Working Together for Greater Outcomes

Sharing documentation best practices is a win-win for healthcare stakeholders.

By Bonnie Bakal for Advanced Healthcare for Health Information Professionals

One of my all-time favorite song lyrics is from Josh Groban’s You Raise Me Up and goes:
“I am strong when I am on your shoulders, You raise me up to more than I can be.”

This conjures up numerous possibilities when considering the importance and benefits of organizational alliances working together to achieve a greater goal outcome. Organizations seek out groups to ally with for various reasons – exchanging information and strategies, holding joint meetings, brainstorming, and solving shared problems.

AHDI’s annual meeting in August 2015 in Washington, DC, was in partnership with AHIMA’s CDI Summit. Both organizations are dedicated to accurate health records. This venue gave both the benefit of each others’ health care documentation concerns, past experiences, current activities, innovative solutions to often shared issues and future goals, and the memberships of both associations benefitted from this alliance effort and exposure to the challenges of each. AHDI’s membership attended AHIMA’s workshops and lectures and gained insight into handling healthcare documentation issues in different ways and were exposed to work place issues and concerns that they do not encounter on a daily basis.

Through the years AHDI has worked with several Healthcare Associations: AHIMA, HCCA, WEDi, and HL7 just to name a few, and more recently HIMSS and TJC. All of them voice a crucial need for accurate and concise healthcare documentation, and its importance for quality and continuum of care and patient safety. Innovative technology is a big factor in achieving these goals, and the importance of quality training and monitoring effective usage are at the core of successful, effective and accurate documentation outcomes.

Recently there has been a lot of conversation over the internet regarding offshoring/technology/quality measures/financial implications. Although many key figures in the standards arena have been kind, and listened to the concerns of invested healthcare documentation specialists, there is the constant ‘pat on the head’ and moving on to bigger concerns, most involving finances, placing patient continuity of care through unregulated healthcare documentation at risk. The Joint Commission published an article that stated that documentation by dictation, transcription, speech recognition technology, provider input, use of templates or another method needs to be reviewed to protect patients from injury or death. Dr. Ronald N. Wyatt with the Joint Commission was asked if there were any national standards related to medical transcription, and the short answer was that there are no standards for quality improvement for healthcare documentation, other than timeliness issues and some content requirements. When AHDI offered to be a resource to TJC regarding patient safety and the importance of regulated healthcare documentation, the response cooled.
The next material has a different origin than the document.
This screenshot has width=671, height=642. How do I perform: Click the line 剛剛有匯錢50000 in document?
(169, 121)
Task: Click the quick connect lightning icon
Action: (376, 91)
While researching information for this submission, I came across the website for the Association of Clinical Documentation Improvement Specialists (ACDIS). This organization encourages healthcare providers to document the understanding of the patient’s conditions and choose and articulate the best treatment options for patients’ and thereby select the best outcomes which can be accomplished most reasonably financially.

ACDIS’s mission is “to serve as the premier healthcare community for clinical documentation specialists, providing a medium for education, professional growth, program recognition, and networking. AHIMA’s mission is “advance professional practice and standards.” AHDI’s Advocacy and Alliance Building mission is to “advocate for standards in education and practice in healthcare documentation to ensure the highest level of accuracy, privacy, and security in order to protect public health, increase patient safety, and improve quality of care for healthcare consumers.” Sounds like these associations and currently gaining national recognition scribes all have very similar goals and could benefit from the areas of each others’ expertise to command more attention for the benefit of the highest quality healthcare documentation to benefit the patient, the treating physicians, and our healthcare facilities in a win-win sharing environment that would enable us to become enough of a force to be reckoned with that the accrediting agencies in healthcare would place an overdue emphasis on the importance of the highest quality medical documentation product.

The dictionary defines “alliance” as a relationship forged between two or more individuals or groups that works as a positive for both parties and creates a bond. As AHDI looks to the future and to promoting accurate, timely and concise healthcare documentation, the association will continue to encourage beneficial alliance opportunities.